» **Provided material**
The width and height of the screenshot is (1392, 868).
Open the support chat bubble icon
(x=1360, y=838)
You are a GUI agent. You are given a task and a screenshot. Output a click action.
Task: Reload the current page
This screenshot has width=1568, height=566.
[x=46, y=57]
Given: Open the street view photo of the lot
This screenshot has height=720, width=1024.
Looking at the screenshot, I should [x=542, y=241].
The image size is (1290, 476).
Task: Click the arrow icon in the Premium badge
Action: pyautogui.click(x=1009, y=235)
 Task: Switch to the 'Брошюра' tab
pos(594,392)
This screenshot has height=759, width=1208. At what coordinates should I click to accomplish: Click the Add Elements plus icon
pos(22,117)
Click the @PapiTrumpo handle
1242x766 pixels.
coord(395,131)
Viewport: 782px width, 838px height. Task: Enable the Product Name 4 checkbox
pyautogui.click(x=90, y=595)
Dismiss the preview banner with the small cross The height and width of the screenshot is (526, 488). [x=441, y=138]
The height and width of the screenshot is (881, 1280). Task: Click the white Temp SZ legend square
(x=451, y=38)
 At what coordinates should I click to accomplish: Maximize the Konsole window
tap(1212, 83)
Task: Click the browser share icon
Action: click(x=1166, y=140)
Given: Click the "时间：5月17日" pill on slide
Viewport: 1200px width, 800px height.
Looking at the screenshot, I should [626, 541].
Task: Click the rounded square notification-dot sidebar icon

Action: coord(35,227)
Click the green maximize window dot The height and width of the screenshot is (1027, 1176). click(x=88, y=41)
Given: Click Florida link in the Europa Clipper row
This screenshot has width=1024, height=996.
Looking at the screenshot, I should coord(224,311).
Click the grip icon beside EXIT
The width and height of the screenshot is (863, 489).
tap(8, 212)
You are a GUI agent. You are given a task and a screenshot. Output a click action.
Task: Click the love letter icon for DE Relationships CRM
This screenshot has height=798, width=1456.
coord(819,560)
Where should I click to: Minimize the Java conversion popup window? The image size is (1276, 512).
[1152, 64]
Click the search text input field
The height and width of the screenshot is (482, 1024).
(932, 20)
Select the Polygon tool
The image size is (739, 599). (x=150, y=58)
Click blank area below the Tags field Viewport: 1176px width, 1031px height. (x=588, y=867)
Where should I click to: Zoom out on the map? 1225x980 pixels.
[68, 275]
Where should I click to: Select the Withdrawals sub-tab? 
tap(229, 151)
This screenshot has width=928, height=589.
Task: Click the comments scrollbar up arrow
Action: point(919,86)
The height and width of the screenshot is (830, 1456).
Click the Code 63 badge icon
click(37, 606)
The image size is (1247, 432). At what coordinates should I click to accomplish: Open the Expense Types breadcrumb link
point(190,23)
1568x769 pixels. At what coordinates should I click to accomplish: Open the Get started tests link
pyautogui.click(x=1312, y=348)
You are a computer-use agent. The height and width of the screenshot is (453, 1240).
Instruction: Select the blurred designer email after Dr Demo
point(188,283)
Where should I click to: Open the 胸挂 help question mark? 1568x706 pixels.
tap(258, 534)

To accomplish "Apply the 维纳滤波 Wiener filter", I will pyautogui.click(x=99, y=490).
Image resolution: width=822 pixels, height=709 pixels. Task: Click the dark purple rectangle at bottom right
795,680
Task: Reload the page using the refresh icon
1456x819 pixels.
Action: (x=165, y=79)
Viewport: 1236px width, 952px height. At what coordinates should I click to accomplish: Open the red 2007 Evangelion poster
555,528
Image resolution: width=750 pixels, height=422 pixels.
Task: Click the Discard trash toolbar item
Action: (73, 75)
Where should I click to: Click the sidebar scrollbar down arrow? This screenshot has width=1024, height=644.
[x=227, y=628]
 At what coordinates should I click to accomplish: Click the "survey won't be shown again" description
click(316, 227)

» **Required work**
Pick out every line in the rows above that contains the string "what", treating uppercase and lowercase letters as different.

» **Task response**
This screenshot has height=759, width=1208. At what coordinates should I click to accomplish: Click the Add Elements plus icon
 At what coordinates should I click to accomplish: Maximize the Konsole window
The image size is (1247, 432). At what coordinates should I click to accomplish: Open the Expense Types breadcrumb link
1568x769 pixels. At what coordinates should I click to accomplish: Open the Get started tests link
Viewport: 1236px width, 952px height. At what coordinates should I click to accomplish: Open the red 2007 Evangelion poster
 At what coordinates should I click to accomplish: Click the "survey won't be shown again" description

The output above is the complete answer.